On this day in 1770, a casualty of the Boston Massacre lies in state at Faneuil Hall. Some argue that Crispus Attucks was the first casualty of the American Revolution.

“He is one of the most important figures in African-American history,” Attucks biographer James Neyland writes, “not for what he did for his own race but for what he did for all oppressed people everywhere. He is a reminder that the African-American heritage is not only African but American and it is a heritage that begins with the beginning of America.”

Nevertheless, many details of Crispus Attucks’s life remain shrouded in mystery.

It’s thought that his lineage was mixed: He potentially had one parent who was African American and one who was Natick Indian. Was he a free man or a runaway slave? Historians again disagree, but an October 1750 advertisement in the Boston Gazette suggests that he may have been the slave of a man named William Browne, who lived in Framingham.

In that advertisement, Browne sought the return of a runaway slave, “a mulatto fellow about 27 years of age, named Crispas.”

Either way, Attucks was in Boston by March 1770. He’d been living the life of a sailor and working around the docks of Boston. The city was in turmoil. Parliament had passed a series of much-hated taxation measures, and British soldiers patrolled the streets. The tension was palpable.

All hell broke loose on March 5, 1770.

The scene that day was chaotic, and we may never know exactly what happened. By all accounts, however, Attucks was at the front of the crowd facing off against the British soldiers in front of the King Street Customs House. That crowd was taunting the soldiers and throwing snow and ice.

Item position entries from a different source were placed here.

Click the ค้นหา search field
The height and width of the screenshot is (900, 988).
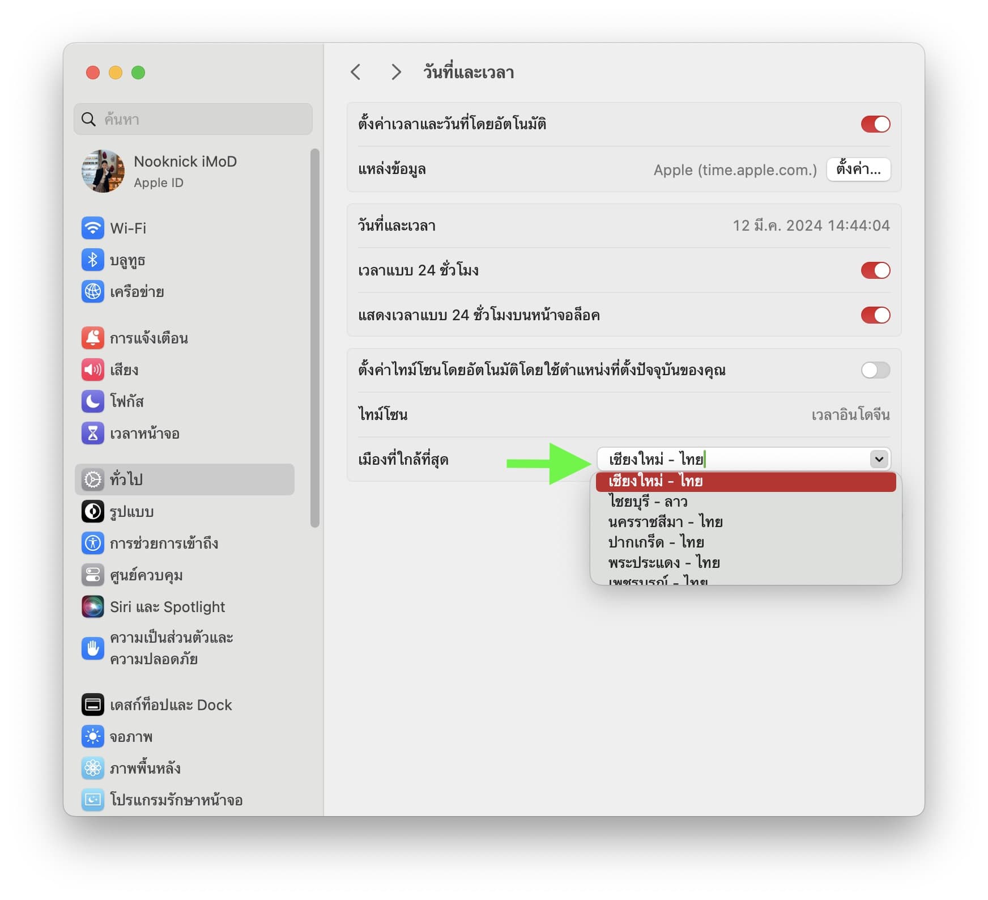pos(193,119)
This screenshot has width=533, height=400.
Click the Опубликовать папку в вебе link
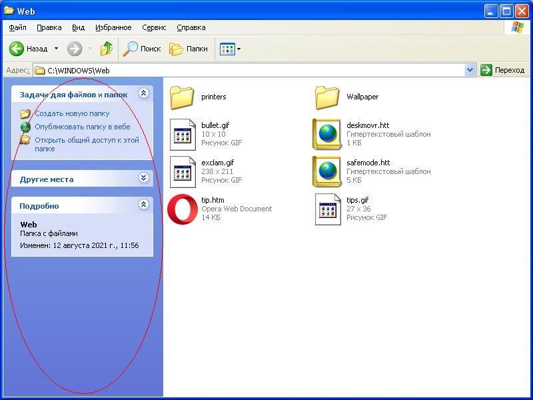point(82,127)
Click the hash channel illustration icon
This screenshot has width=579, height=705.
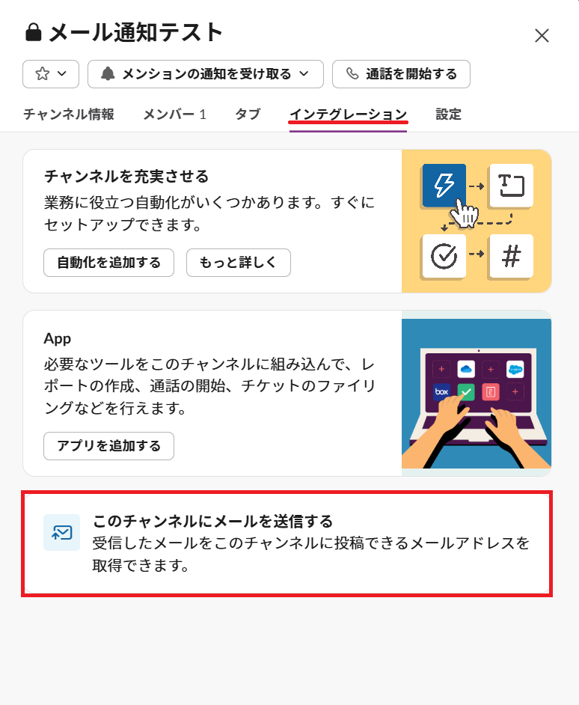click(x=512, y=256)
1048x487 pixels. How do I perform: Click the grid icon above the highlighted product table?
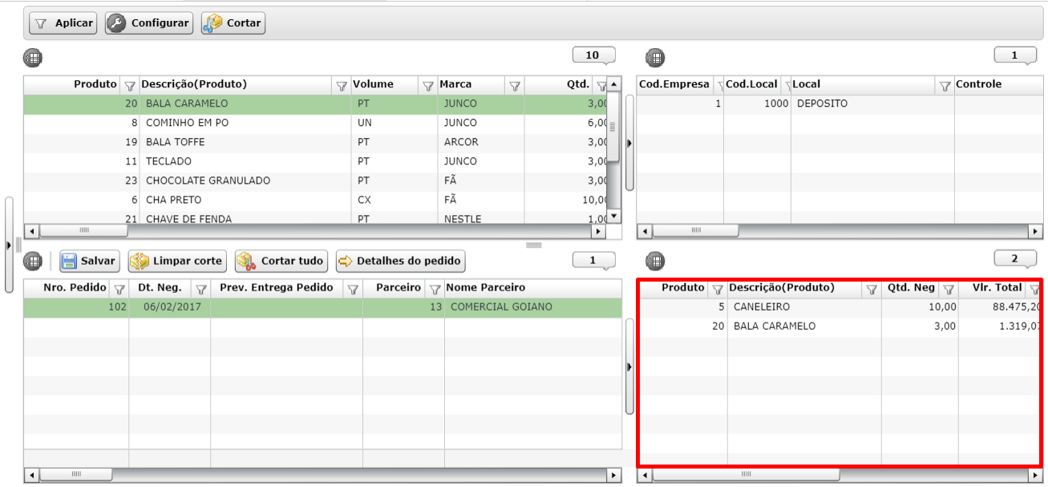pos(655,261)
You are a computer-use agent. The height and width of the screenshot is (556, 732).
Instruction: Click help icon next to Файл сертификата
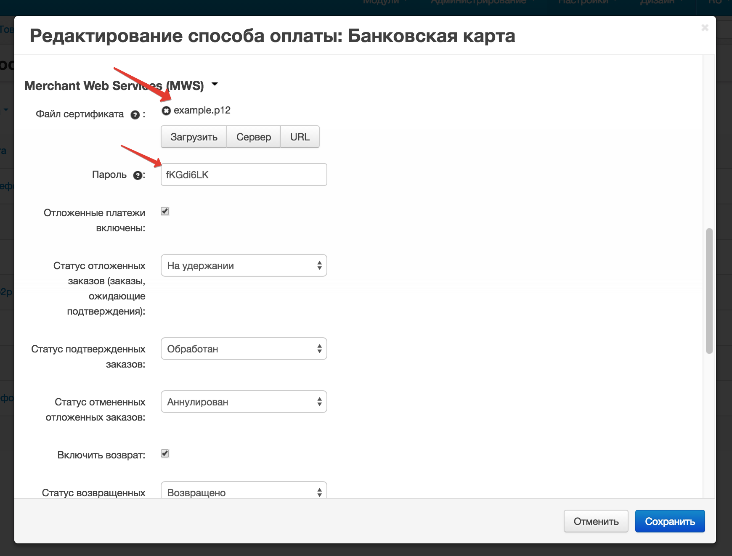(x=135, y=115)
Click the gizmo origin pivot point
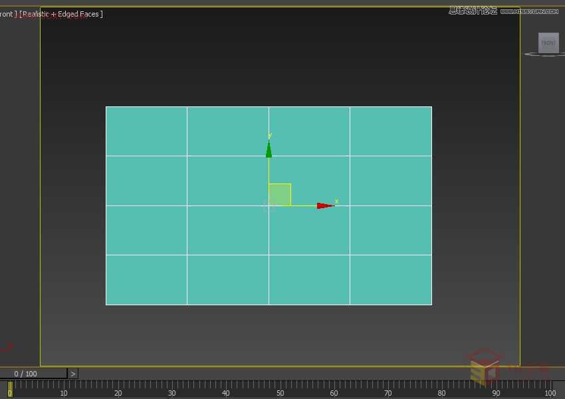This screenshot has height=399, width=565. tap(269, 205)
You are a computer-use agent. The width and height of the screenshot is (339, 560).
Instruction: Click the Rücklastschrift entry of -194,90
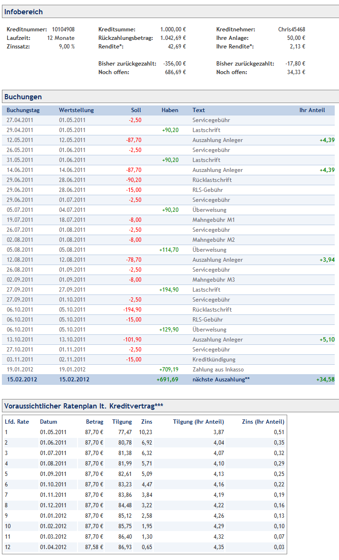tap(212, 310)
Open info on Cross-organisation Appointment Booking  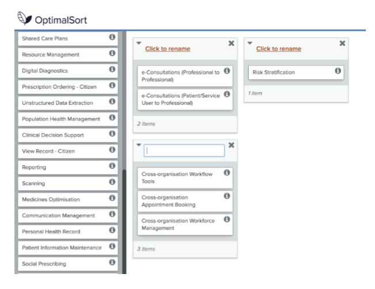[227, 196]
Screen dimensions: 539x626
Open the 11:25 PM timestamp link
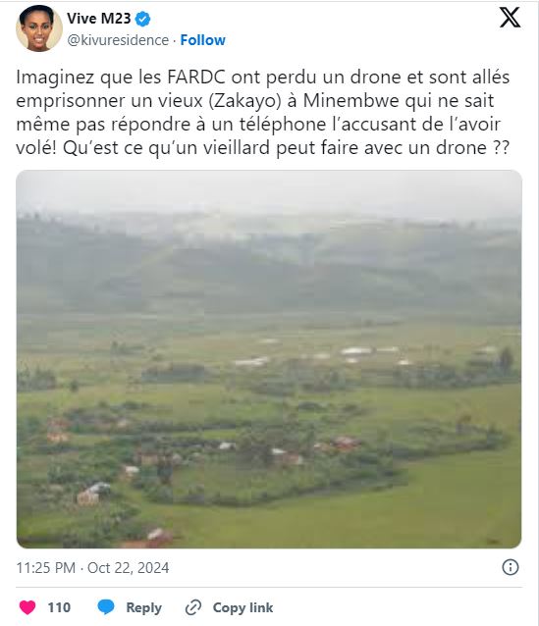pyautogui.click(x=45, y=568)
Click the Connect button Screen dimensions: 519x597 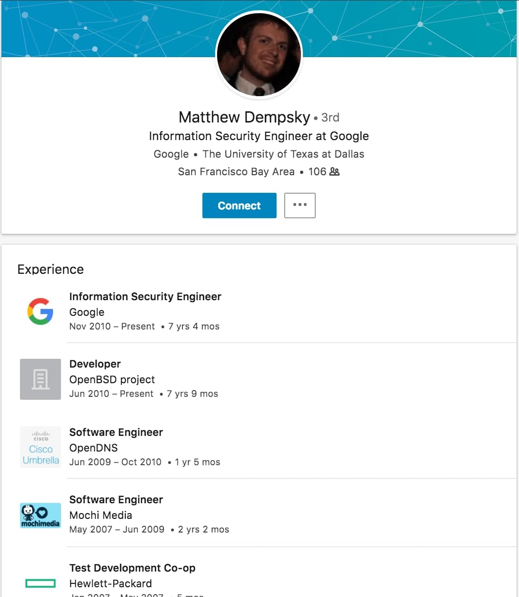(239, 205)
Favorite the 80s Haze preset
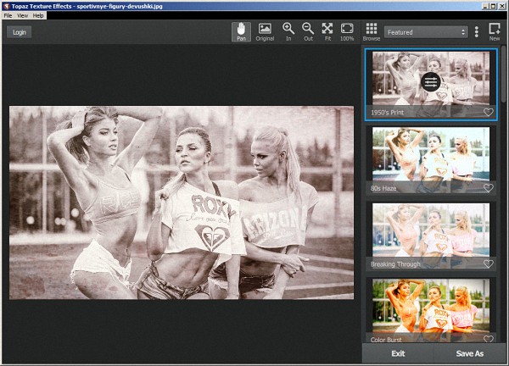This screenshot has width=509, height=366. tap(488, 188)
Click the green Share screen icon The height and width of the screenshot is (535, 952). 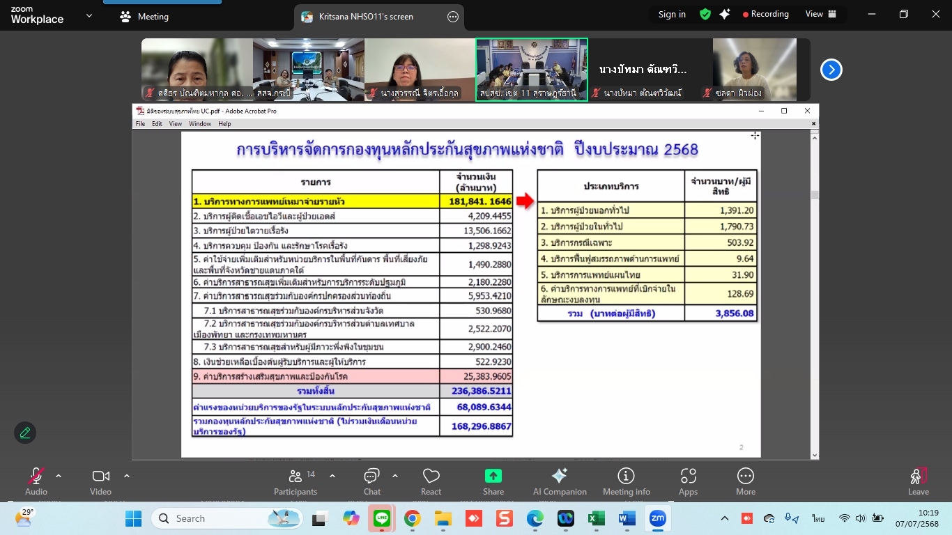pos(493,476)
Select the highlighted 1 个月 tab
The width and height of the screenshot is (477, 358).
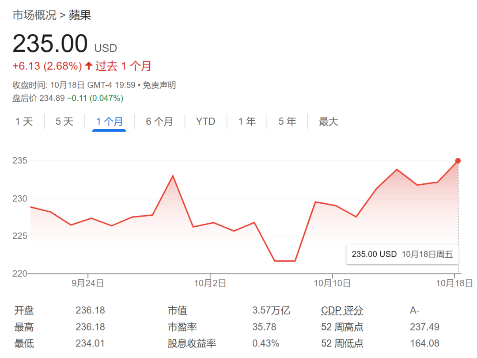[x=109, y=122]
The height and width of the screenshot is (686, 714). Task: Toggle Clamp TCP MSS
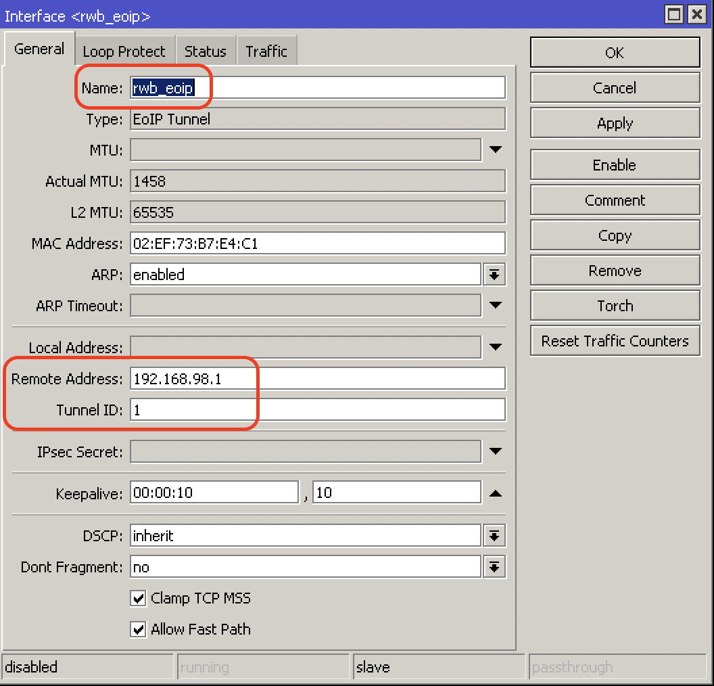(138, 598)
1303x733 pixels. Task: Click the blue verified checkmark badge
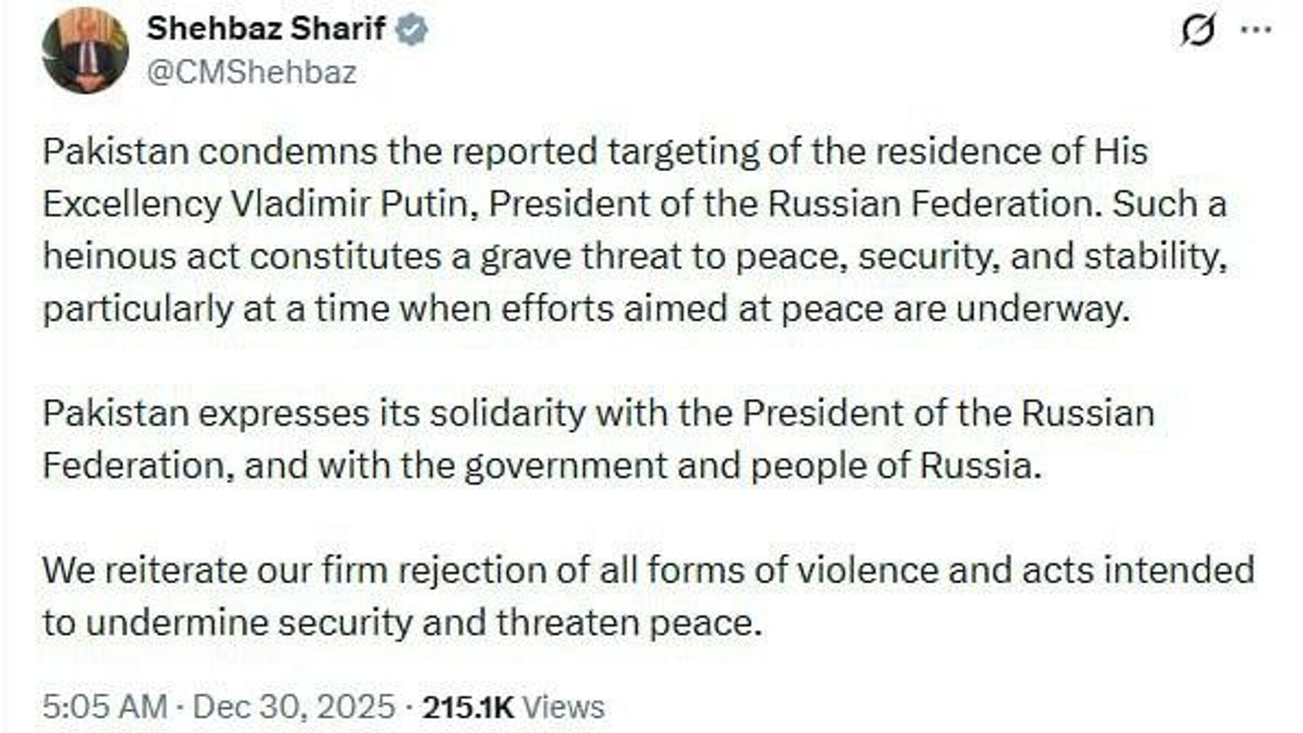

“[This Attucks] appears to have undertaken to be the hero of the night,” John Adams later said, “and to lead this army with banners, to form them in the first place in Dock square, and march them up to King street with their clubs.”

Adams was then serving as defense attorney for the British soldiers. In that capacity, he was understandably scornful of “Attucks, to whose mad behaviour, in all probability, the dreadful carnage of that night is chiefly to be ascribed.” Perhaps just as understandably, the citizens of Boston viewed Attucks as a hero. He’d taken the lead in confronting the much-hated British soldiers—and he’d been the first to fall when they started firing. “He had been foremost in resisting,” one early historian recounts, “and was first slain. As proof of a front engagement, he received two balls, one in each breast.”

Attucks’s body was later carried to Faneuil Hall, where he lay in state until March 8. He was then buried at Boston’s Granary Burying Ground.

The Boston Massacre became a rallying cry for Americans in the months that followed. Indeed, just six years later, General George Washington would be outside Boston, holding the British under siege. The night of March 4th to 5th proved critical to his effort. Washington’s men were seeking to fortify Dorchester Heights. “Remember it is the fifth of March,” Washington reportedly said as he strode amongst his men, “and avenge the death of your brethren!”

They must have been motivated. In what has been called “one of the most stupendous feats of logistics” of the Revolution, Washington’s men managed their task in one night. On March 5, the British awoke to find American cannon staring down at them from the newly fortified Dorchester Heights. They evacuated Boston soon afterwards.

Don’t you think Attucks was smiling down on Boston as they left?